Cannes Film Festivali tarihinin ilk kadın başkanı İris Knobloch 76. Festivalde ev sahipliği yaptı. Knobloch 16 – 27 Mayıs tarihleri arasında gerçekleşen festivalde kırmızı halılı merdivenlerin başında, yanında Festivalin Genel Delegesi Thiérry Frémaux ile birlikte konukları ağırladı. Hukuk eğitimi alan, 1963 doğumlu Alman kkenli Fransız vatandaşı İris Knobloch, 15 yılı Warner Bros’un Fransa CEO’su başta olmak üzere, 25 yılı aşkın süre Warner Media’da görev yaptı. Bu süre zarfında Cannes Film Festivaline pek çok usta ve yıldız katılımını sağladı. 2008 yılında Légion D’Honneur nişanına layık görüldü. Warner’den ayrıldıktan sonra İ2PO adlı eğlence şirketinin kurucu ortağı oldu.

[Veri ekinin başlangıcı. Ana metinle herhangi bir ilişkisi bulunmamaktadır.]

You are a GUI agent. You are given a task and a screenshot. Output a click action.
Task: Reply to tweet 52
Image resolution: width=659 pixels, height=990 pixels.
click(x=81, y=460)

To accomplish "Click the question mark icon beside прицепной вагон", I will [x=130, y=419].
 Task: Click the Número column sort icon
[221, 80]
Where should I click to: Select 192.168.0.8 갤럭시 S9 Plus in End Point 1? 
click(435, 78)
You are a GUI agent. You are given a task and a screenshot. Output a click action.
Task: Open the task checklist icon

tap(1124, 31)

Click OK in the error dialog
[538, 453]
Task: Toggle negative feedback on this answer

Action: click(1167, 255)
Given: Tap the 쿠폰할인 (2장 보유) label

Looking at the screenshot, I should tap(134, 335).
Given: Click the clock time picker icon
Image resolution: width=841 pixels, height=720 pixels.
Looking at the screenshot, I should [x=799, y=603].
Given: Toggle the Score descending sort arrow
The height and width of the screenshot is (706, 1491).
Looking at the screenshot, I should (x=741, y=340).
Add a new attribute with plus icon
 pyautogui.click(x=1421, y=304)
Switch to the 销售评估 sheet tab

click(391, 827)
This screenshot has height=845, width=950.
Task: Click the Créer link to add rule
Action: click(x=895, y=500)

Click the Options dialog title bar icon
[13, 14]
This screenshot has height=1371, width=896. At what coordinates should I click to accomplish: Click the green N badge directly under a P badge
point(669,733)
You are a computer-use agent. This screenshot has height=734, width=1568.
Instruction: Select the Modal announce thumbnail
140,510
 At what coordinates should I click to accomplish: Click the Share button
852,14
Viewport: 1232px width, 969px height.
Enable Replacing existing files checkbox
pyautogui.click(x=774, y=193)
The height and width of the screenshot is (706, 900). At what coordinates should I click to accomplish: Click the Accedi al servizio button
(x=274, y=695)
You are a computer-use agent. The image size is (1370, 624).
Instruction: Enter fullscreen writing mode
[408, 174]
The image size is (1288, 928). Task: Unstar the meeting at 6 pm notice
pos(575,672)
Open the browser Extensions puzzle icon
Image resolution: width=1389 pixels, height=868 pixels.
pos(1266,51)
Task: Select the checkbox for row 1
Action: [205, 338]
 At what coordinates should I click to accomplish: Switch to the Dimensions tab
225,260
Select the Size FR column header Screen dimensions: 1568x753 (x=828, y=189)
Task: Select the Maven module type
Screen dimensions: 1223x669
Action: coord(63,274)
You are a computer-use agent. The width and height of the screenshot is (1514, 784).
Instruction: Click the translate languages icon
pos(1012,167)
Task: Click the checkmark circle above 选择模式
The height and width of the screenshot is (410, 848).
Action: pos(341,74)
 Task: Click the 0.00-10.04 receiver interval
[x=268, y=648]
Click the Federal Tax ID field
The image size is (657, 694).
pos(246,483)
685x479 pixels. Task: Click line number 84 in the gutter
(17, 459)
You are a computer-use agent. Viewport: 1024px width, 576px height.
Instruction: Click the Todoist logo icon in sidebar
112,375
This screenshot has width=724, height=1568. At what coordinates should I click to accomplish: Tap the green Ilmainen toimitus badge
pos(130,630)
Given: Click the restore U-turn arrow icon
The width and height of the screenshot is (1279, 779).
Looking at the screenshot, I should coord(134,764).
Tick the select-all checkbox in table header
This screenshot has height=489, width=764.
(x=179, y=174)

Nisan ayı ortasında Festival filmlerinin ilan edildiği basın konferansında, İris Knobloch ilk kez Festivalin Genel Delegesi Thiérry Frémaux’nun yanına oturup, 76. Festival hakkındaki düşüncelerini paylaştı. İris Knobloch geçen yılın haziran ayında bir önceki başkan Pierre Lescure’den görevi devralmıştı. Görev süresini bir yıl öönce terkedip yerini Knbloch’a devreden Lescure bu konuda “Yerime geçecek kişinin bir kadın olması çok önemli. Meşaleyi İris Knobloch’a mutlulukla devredeceğim. O da yeni pozisyonunda vizyonunu ve yeteneğini sergileyecektir” yorumunu yaptı.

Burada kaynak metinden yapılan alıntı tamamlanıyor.